Development of molecular methods for clinical therapeutic drug monitoring
In Myelodysplastic Syndrome (MDS) and Acute Myeloid Leukaemia (AML)
An exciting opportunity to apply for a fully funded PhD position in the College of Health, Science and Society, UWE Bristol.
The expected start date of these studentships is 1 October 2023.
The closing date for applications is 9 June 2022.
This is an exciting opportunity to study for a fully funded PhD in Molecular Haematology within the thriving Centre for Research in Biosciences at the University of the West of England. Myelodysplasia (MDS) is a disease that negatively affects the bone marrow, resulting in production of immature, non-functional blood cells. This can be caused by epigenetic mutations in genes such as tet2, resulting in DNA hypermethylation. MDS can also progress to acute myeloid leukaemia (AML), where outcomes are poor, particularly in older individuals.

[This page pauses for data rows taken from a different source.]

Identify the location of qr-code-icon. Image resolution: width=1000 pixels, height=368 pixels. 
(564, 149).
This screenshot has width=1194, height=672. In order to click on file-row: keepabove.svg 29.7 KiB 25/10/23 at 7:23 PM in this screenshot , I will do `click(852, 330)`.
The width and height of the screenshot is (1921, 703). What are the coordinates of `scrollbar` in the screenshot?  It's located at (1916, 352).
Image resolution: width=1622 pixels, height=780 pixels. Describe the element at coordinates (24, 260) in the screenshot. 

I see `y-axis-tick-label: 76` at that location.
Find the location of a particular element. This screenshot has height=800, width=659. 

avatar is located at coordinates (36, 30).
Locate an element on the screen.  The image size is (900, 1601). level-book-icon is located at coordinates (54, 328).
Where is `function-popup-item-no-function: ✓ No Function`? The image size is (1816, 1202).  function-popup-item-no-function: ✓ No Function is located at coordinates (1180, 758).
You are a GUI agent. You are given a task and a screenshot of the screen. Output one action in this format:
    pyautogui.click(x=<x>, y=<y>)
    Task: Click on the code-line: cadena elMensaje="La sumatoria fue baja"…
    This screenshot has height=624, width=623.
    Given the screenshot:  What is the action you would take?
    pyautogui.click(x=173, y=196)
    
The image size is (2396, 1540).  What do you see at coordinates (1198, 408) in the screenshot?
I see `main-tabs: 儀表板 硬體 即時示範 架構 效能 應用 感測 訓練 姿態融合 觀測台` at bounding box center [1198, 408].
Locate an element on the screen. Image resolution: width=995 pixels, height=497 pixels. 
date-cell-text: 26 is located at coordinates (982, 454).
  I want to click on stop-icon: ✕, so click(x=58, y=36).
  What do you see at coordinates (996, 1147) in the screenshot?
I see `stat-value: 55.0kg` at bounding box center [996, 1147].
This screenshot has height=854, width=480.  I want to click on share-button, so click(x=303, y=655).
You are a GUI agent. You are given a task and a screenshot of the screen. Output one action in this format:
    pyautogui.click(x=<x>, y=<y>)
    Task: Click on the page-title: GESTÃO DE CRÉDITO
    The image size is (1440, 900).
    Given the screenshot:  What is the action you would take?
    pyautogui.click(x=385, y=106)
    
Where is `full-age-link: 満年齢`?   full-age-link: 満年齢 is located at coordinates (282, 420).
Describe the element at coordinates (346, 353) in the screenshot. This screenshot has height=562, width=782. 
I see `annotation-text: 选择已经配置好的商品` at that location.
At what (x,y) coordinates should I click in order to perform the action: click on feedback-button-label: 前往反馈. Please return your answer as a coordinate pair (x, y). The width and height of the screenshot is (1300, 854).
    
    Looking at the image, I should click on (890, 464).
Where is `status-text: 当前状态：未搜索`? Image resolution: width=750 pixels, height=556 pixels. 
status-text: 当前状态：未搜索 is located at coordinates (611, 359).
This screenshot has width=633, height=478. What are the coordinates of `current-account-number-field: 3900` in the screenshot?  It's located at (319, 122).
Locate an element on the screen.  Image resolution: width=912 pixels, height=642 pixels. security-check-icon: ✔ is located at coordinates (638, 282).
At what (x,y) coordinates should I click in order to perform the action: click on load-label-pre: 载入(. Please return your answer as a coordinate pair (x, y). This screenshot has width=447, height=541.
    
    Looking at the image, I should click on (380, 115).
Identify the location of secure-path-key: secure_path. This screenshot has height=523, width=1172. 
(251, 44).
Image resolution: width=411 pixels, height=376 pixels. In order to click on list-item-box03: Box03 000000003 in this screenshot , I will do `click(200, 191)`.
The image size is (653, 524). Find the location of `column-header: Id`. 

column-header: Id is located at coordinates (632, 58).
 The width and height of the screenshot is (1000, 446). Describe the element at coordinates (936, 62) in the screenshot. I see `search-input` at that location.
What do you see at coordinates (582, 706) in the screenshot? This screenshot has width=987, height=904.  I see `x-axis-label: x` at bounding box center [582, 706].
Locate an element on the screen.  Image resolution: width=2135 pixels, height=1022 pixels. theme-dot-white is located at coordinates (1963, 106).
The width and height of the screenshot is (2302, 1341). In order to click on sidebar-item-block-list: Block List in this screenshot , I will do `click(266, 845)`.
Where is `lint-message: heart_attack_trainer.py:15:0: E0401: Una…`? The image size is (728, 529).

Hypomethylating agents (HMAs) such as azacytidine (AZA) are used to treat a range of malignancies by reducing methylation of DNA. In MDS, they are frequently used to prevent disease progression and subsequent transformation to AML, however they are currently administered without prior assessment of likely efficacy/resistance. AZA is expensive, costing ~£37K-£47K per quality-adjusted life-year gained, with only ~40% of patients showing long-term benefit, and relapse frequent even in early responders. Furthermore, recent studies have found no clear biomarker for predicting outcome using conventional mutational or cytogenetic aberration analysis. Therefore, this project seeks to develop a novel method of analysis to determine patient suitability for sustained AZA therapy, and longer-term monitoring of efficacy.
This project builds on our pilot in vitro work using methyl-specific enzyme digestion of DNA coupled with high-resolution melt analysis (HRM), and quantitative PCR (qPCR), in relevant immortalised cell lines and patient blasts. The optimised method would be used in therapeutic drug monitoring of HMA drugs such as AZA, allowing clinicians to tailor patient treatment, improving clinical outcomes, and reducing treatment costs via early identification of resistant patients.
For an informal discussion about the studentship, please email Elizabeth Anderson at firstname.lastname@example.org.
The studentship is available from 1 October 2023 for a period of three and half years, subject to satisfactory progress and includes a tax exempt stipend, which will be £18,622 per annum (2023/24).
In addition, full-time tuition fees will be covered for up to three years.
Applicants must have at least a 2:1 or equivalent degree in Biomedical Science, Molecular or Biological Science or a related discipline and ideally will have or be working towards a postgraduate, research-based qualification (or equivalent experience).
Knowledge of relevant molecular and cell culture techniques, including primary cell culture would be an advantage.
A recognised English language qualification is required.
How to apply
Please submit your application online. When prompted use the reference number 2324-OCT-HSS09.
Supporting documentation: You will need to upload your covering letter, all your degree certificates and transcripts and your proof of English language proficiency as attachments to your application, so please have these available when you complete the application form.
References: You will need to provide details of two referees as part of your application. At least one referee must be an academic referee from the institution that conferred your highest degree. Your referee will be asked for a reference at the time you submit your application, so please ensure that your nominated referees are willing and able to provide references within 14 days of your application being submitted.
The closing date for applications is 9 June 2023.
It is expected that interviews will take place on weeks commencing 10 July 2023. If you have not heard from us by the end of July 2023, we thank you for your application but on this occasion you have not been successful.